Data to examine Start Marker
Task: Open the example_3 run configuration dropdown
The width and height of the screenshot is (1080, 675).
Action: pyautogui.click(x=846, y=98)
Data to examine End Marker
Data to examine Start Marker
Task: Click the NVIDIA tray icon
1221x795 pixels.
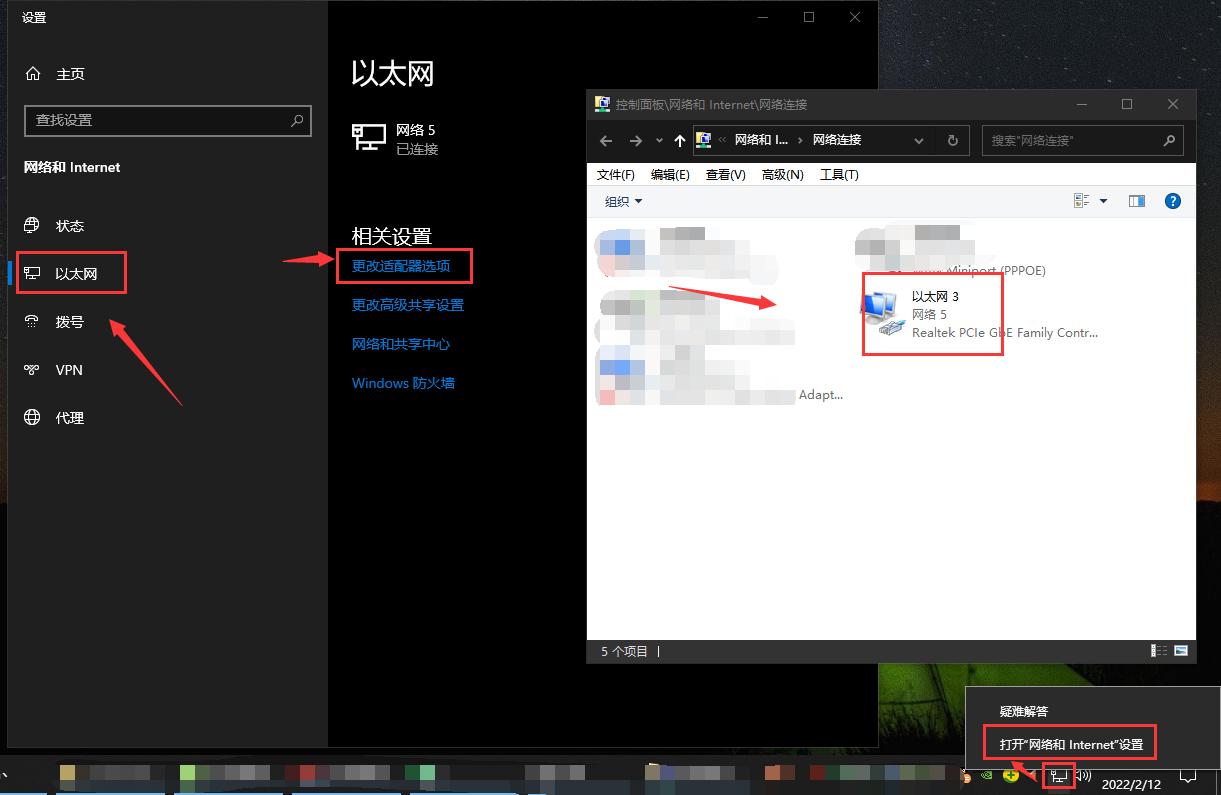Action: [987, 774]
Data to examine End Marker
Exercise brief: Every line in the listing that holds "Task" belongs in the answer.

Written answer:
Task: Open the example_3 run configuration dropdown
Task: Click the NVIDIA tray icon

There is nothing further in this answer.